> **Work to complete**
1) Answer these questions using the article on copper sulfate foot bathing below:
(a) Which footbath chemical is considered the industry gold standard?
(b) In which journal did the recent article evaluating the literature appear?
(c) How many of the 7 identified studies compared CuSO4 to a negative control?
2) Echo word for word everything from "A systematic literature" down to "little scientific evidence." in the copper sulfate footbath article.
3) Proceed with the copper sulfate footbath article, writing on from its final sentence.

> **Document excerpt**
★ ★ ★ ★ ★ ★ ★

Little Scientific Evidence for Effectiveness of CuSO4 Foot Bathing

By Steve Mason on

Digital dermatitis (DD) has become one of the most important infectious diseases of dairy cattle in most developed countries, resulting in compromised animal welfare and significant financial loss. Because individual cow treatments for DD are often regarded as too time-consuming, footbaths are commonly used to attempt control of DD; copper sulfate (CuSO4) is considered the industry gold standard when it comes to footbath chemicals.

In several scientific studies testing the efficacy of other footbath products, CuSO4 has been used as a positive control, suggesting that CuSO4 has a known positive effect. However, this may not be the case. A recent article in the Journal of Dairy Science evaluated the existing scientific literature to determine whether the efficacy of CuSO4 used in footbaths against DD has, in fact, been clearly demonstrated.

A systematic literature search identified 7 peer-reviewed journal articles describing the efficacy of CuSO4 in foot baths for treatment or prevention of bovine digital dermatitis. Only 2 of the 7 studies compared CuSO4 to a negative control (no treatment); most studies were relatively small, and often no clear positive effect of CuSO4 was demonstrated. The author of the study concludes that the frequent claim that CuSO4 foot bathing is effective is supported by little scientific evidence.

The full Journal of Dairy Science article is accessible here.

★ ★ ★ ★ ★ ★ ★

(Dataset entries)
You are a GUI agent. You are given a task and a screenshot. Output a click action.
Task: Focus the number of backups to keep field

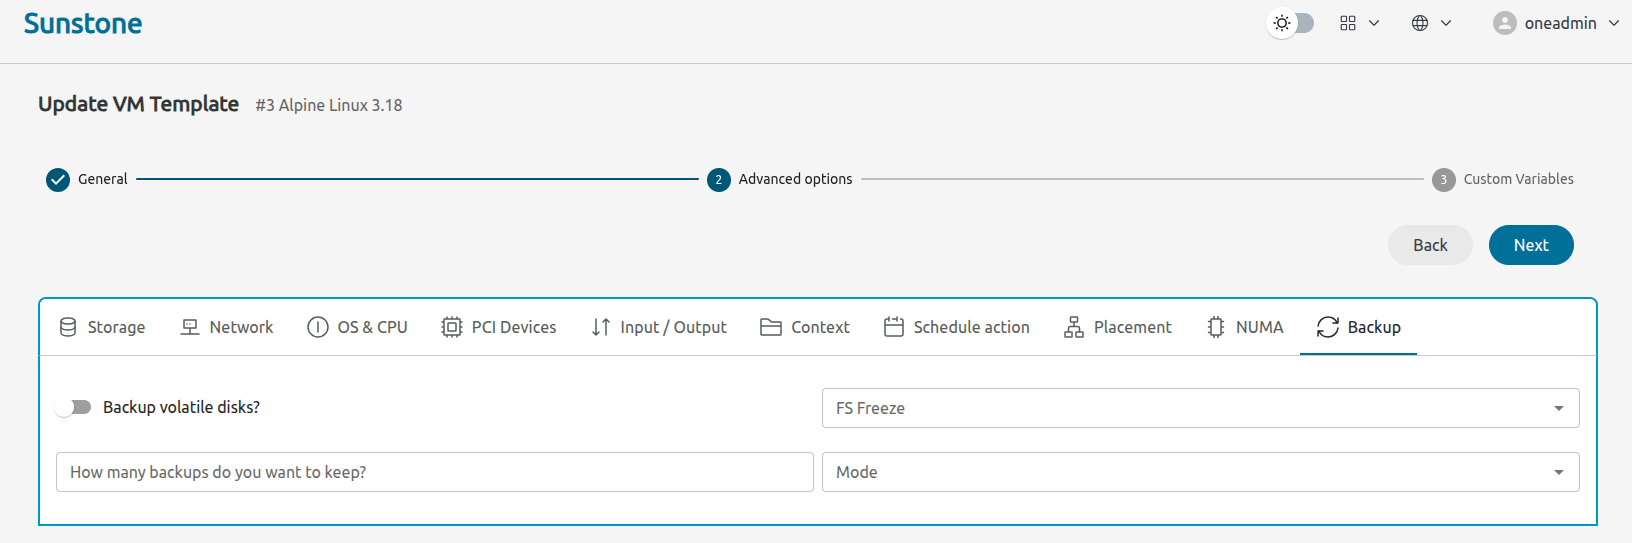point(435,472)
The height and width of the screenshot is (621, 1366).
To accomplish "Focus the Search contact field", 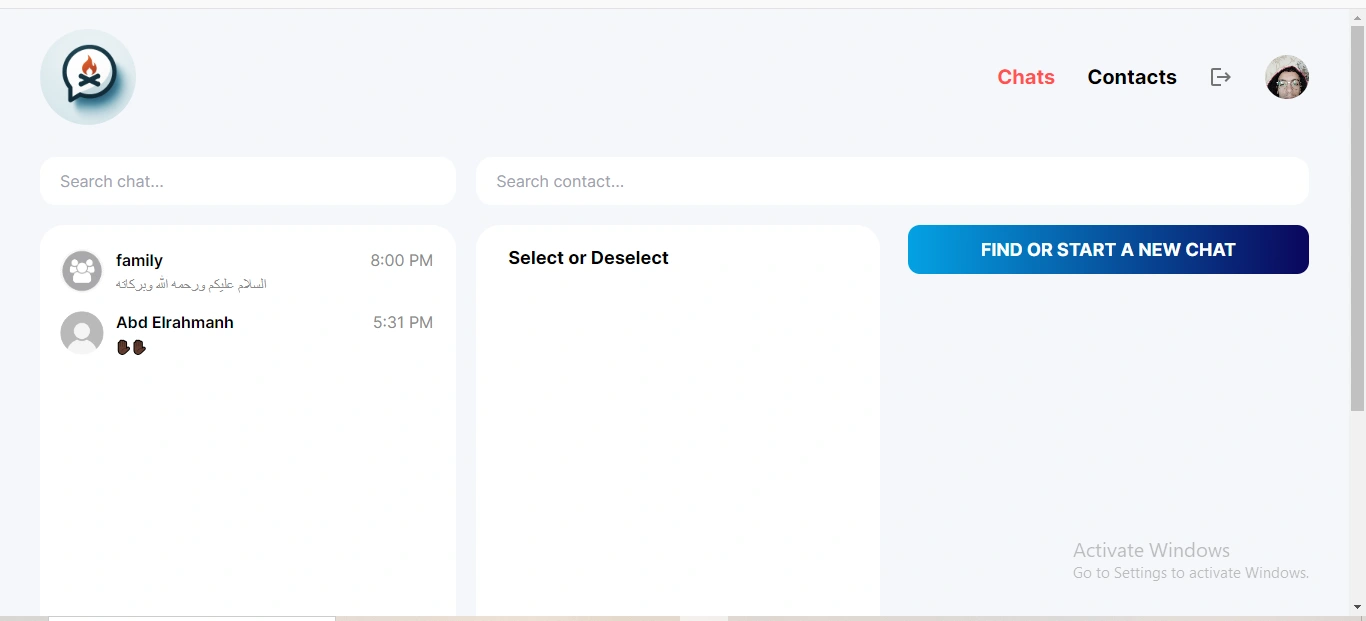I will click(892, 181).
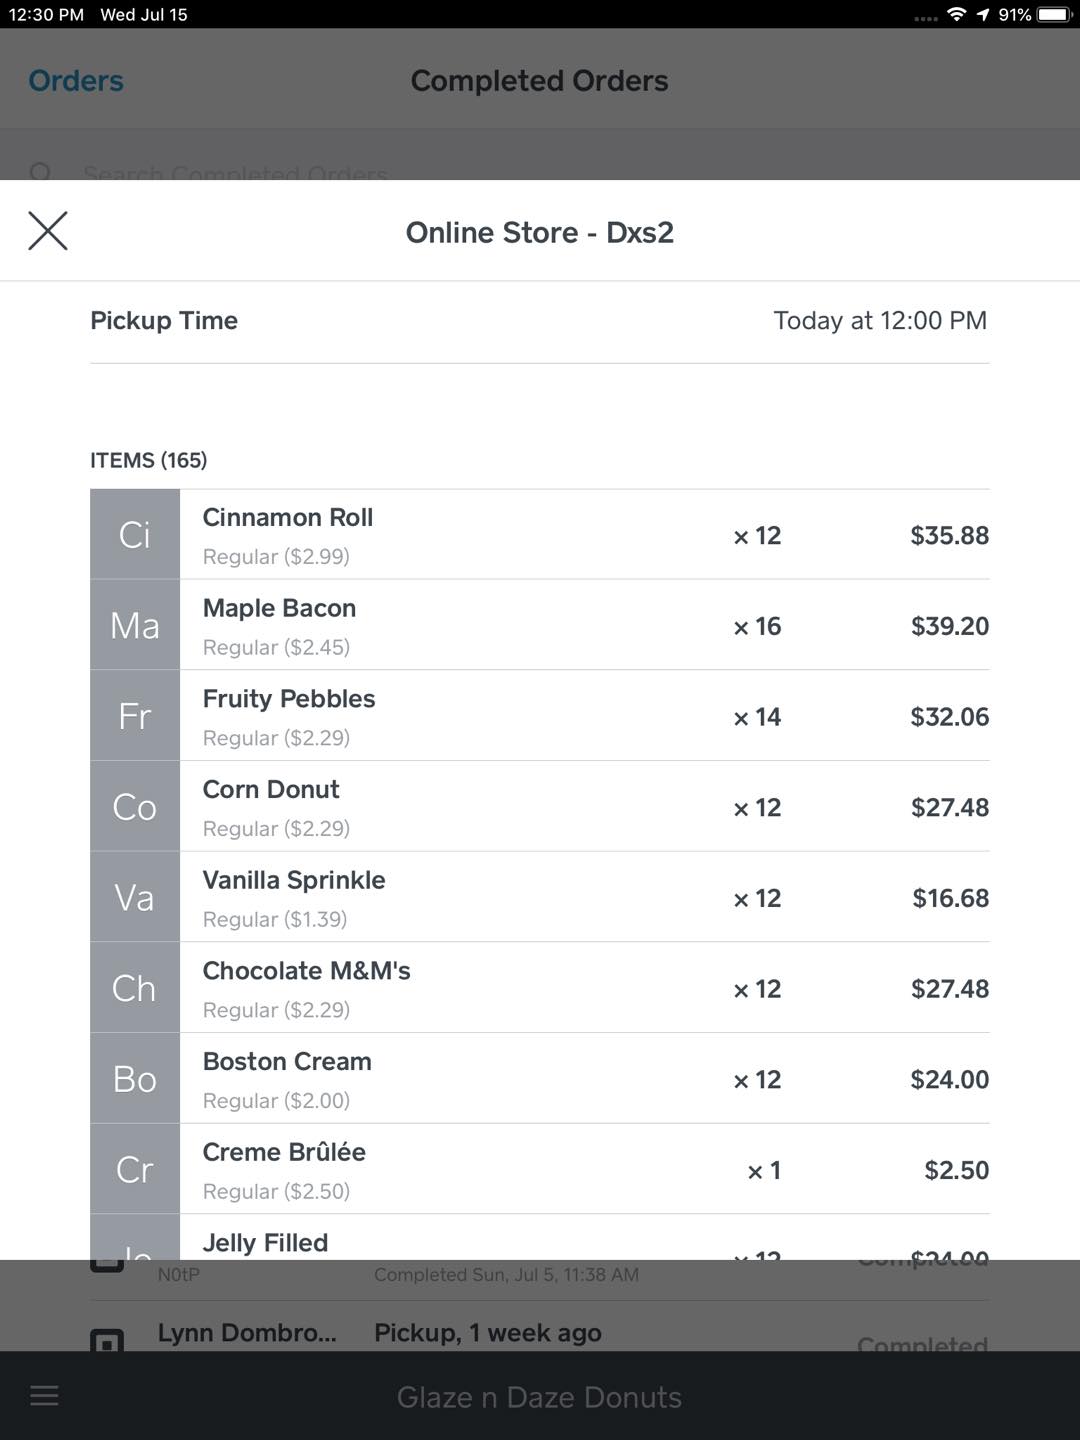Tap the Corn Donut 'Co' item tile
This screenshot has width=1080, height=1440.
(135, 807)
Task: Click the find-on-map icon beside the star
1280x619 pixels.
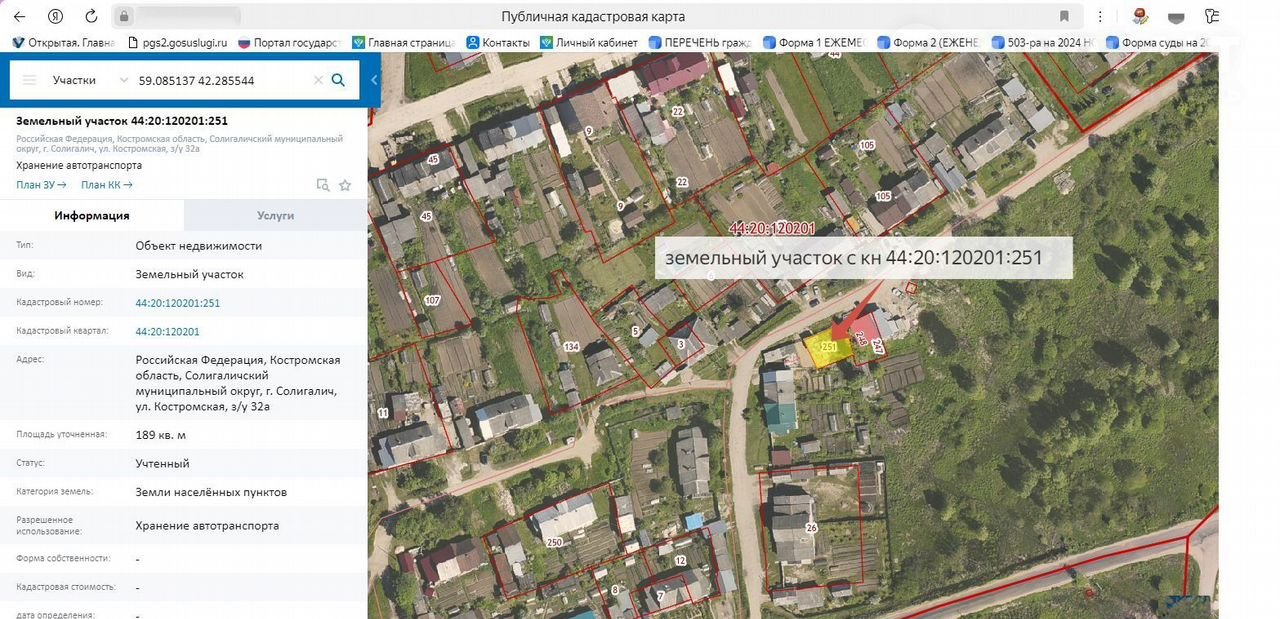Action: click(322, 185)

★ ★ ★ ★ ★ ★ ★

> **Results of the exercise**
1)
(a) Copper sulfate (CuSO4)
(b) Journal of Dairy Science
(c) 2

2)
A systematic literature search identified 7 peer-reviewed journal articles describing the efficacy of CuSO4 in foot baths for treatment or prevention of bovine digital dermatitis. Only 2 of the 7 studies compared CuSO4 to a negative control (no treatment); most studies were relatively small, and often no clear positive effect of CuSO4 was demonstrated. The author of the study concludes that the frequent claim that CuSO4 foot bathing is effective is supported by little scientific evidence.

3)
One comment

  1. I have seen dramatic results on farms switching to acidified copper sulfate foot baths time and time again. Farms that have started consistently running a 5% copper sulfate foot baths have virtually eliminated DD in their milking herd in a relatively short amount of time even where DD was wreaking havoc on the feet. Alternately, I have seen very poor results on farms that had switched from copper sulfate to other products including a couple that were/are part of Corporate/University studies. Within a matter of weeks DD had become a severe problem when switching from copper sulfate foot baths to various new solutions, only to be corrected after switching back. Thanks to Hoof Supervisor these events have been tracked. Perhaps it is time for a comprehensive study proving the effectiveness of copper sulfate in controlling DD. Unfortunately there is a definite incentive to prove efficacy of new solutions that can be patented rather than spending money proving that a common product is most effective.